The presentation of Dreams of Another is something else. You’re brought into weird, wonderful dream skates that are nothing but blurs of bubbles, and it’s your job to pop them and bring them to life. It’s a treat for the eyes, and it all runs very well. I have seen some chatter online about the game using reprojection, and it’s fine. The only thing I’d say that lets it down is that sometimes, on clusters of bubbles further away, you can feel a slight sluggishness.
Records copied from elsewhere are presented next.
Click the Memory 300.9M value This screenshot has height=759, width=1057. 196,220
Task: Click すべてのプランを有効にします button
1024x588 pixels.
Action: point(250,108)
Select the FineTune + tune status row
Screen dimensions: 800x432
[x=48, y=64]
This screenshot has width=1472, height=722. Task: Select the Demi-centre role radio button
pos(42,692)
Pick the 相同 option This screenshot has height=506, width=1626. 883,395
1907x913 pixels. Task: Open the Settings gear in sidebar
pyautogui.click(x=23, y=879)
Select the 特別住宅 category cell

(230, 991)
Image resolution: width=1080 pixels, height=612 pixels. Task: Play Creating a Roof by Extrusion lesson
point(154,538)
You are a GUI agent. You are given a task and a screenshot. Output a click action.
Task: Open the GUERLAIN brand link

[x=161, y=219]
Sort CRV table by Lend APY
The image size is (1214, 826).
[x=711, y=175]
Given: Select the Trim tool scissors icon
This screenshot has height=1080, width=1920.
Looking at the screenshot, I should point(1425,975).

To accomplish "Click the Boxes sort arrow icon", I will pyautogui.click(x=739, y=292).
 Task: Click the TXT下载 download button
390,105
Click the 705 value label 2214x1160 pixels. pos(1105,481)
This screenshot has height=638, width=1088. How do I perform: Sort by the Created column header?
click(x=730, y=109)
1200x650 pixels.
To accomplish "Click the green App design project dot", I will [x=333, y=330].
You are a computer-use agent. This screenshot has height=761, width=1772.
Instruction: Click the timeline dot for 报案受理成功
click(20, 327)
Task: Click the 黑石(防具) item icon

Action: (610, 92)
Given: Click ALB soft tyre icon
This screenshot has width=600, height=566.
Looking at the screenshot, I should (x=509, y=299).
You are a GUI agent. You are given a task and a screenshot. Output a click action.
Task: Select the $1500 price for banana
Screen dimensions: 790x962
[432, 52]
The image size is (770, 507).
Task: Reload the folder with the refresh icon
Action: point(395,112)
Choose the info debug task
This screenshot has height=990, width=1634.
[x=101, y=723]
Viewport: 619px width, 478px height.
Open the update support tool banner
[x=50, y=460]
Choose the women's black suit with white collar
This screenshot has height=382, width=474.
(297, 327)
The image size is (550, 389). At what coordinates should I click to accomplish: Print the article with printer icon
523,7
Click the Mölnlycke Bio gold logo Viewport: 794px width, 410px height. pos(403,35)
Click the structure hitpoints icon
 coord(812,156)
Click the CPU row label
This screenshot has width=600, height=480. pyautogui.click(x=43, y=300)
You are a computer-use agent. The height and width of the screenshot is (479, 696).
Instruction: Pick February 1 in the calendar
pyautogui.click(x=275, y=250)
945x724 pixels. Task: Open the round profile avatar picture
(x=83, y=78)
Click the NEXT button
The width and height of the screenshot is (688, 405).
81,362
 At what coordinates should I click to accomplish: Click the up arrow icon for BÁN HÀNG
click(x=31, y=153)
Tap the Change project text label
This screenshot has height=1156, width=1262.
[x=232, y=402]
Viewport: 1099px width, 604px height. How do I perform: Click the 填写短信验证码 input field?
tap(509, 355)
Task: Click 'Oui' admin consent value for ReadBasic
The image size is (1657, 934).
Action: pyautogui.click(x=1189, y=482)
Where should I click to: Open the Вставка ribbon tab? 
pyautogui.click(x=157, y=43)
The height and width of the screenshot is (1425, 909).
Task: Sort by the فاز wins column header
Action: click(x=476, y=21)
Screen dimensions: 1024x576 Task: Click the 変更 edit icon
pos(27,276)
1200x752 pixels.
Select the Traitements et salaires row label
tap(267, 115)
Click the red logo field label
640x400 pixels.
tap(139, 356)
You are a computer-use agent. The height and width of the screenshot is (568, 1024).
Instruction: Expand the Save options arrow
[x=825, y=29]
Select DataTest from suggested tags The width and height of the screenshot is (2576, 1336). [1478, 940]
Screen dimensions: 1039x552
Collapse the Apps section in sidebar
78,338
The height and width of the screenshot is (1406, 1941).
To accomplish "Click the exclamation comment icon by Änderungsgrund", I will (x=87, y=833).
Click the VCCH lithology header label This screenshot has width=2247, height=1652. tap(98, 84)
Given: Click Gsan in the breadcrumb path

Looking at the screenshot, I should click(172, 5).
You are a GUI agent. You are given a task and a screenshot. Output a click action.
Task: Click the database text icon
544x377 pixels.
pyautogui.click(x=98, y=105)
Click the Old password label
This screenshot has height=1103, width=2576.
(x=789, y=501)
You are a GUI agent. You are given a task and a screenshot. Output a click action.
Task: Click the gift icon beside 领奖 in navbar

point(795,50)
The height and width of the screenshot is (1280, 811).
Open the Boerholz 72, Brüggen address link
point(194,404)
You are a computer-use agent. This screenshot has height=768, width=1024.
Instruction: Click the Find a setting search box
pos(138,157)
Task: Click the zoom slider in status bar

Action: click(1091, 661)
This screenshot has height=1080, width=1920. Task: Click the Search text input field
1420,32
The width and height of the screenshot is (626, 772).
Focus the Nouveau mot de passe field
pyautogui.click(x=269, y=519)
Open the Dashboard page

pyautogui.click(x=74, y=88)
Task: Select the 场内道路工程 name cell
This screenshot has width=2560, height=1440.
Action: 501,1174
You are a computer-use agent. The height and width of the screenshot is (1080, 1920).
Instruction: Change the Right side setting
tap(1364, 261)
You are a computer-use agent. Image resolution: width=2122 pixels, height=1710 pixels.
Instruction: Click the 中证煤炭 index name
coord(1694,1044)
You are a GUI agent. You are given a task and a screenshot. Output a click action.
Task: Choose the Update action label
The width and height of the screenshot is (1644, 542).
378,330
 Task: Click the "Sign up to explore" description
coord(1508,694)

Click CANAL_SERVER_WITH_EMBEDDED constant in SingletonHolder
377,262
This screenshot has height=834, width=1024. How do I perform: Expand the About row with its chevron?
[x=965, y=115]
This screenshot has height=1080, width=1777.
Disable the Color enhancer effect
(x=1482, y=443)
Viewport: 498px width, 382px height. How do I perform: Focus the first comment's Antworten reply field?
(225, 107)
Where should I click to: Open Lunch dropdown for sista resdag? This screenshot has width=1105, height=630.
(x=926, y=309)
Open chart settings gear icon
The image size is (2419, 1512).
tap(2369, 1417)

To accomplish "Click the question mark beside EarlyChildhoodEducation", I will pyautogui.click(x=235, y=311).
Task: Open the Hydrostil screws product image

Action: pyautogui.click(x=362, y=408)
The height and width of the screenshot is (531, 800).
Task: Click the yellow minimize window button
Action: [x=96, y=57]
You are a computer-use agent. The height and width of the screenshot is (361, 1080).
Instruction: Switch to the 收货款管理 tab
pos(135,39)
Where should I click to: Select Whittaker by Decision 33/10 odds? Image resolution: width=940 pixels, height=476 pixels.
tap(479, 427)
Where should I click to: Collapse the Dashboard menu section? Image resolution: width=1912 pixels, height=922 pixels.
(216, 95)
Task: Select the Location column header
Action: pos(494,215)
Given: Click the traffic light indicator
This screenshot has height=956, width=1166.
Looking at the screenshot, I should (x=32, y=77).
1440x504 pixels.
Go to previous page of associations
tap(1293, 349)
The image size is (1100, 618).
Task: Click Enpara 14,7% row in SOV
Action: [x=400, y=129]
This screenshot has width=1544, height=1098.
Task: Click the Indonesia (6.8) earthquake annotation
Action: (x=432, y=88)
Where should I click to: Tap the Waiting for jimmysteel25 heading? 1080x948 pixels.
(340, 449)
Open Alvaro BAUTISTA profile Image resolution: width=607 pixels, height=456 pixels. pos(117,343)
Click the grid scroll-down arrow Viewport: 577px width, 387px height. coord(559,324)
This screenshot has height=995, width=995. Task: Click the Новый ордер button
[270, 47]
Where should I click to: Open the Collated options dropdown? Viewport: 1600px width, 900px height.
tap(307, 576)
For a game where you’re mostly holding down the trigger, there’s the risk of having your ears dulled by constant machine gun fire. But that’s not the case here. It’s soft and, well, dreamlike. Even the way people speak is odd and out of place, and I would ordinarily criticize it, but here in Dreamland, it makes sense.
There are also different kinds of puzzles and stuff that happen. Once you calm the lost aura by, like, shooting more orbs or even like, the blue shadow of the objects, it will materialize. The lost aura cannot materialize just by shooting them themselves. You have to complete some puzzles to get them to come to life and progress through the story. Whenever you complete a lost aura and calm it down, it usually goes to the next sequence. Every sequence ends with you in bed and a start screen. To continue with the story, you will need to hit start, and then you will dream again. Dreams of Another offers a whole bunch of sequences, but there are probably about three chapters.

It’s about seven hours long, which felt a little long for the kind of game it is. There are only three main characters anyway, besides the man in pajamas and the wandering soldiers that the whole chapters are kind of centered around. I also found various other non-main characters that are throughout the world. They are all mostly voice-acted, and they talk extremely slowly. The biggest gripe with the game in general is just the way that they all talk.

Clearing out the space with the gun felt really cool at first, but the pixel cloud will start to kind of like form back unless you get the lost auras that will sometimes permanently clear the space. The game is all about figuring out what to shoot or what to interact with next to pave the way forward. Environments will dissipate around you when you’ve done something right; you will be somewhere else.

Sometimes it’s new, and sometimes it’s places you’ve been before, making you think you’re going in circles, but you’re not. You do pick objects, but that’s only to trade them to upgrade your rifle and run speed. None of which feels worthwhile. But none of it’s worse than the conversations that you’re forced to endure.

The voice acting is terrible, the writing is pretentious, and none of it is interesting, and it genuinely made me despise the existence of NPCs in this world. The graphics aren’t great, the audio just drones on and on, putting you to sleep, and the story is nonexistent. One of the major annoying parts was dealing with having to go back to the main menu and continue the journey; it’s confusing yet repetitive. Dream of Another is a warp in spacetime in a way that we’ve never seen before.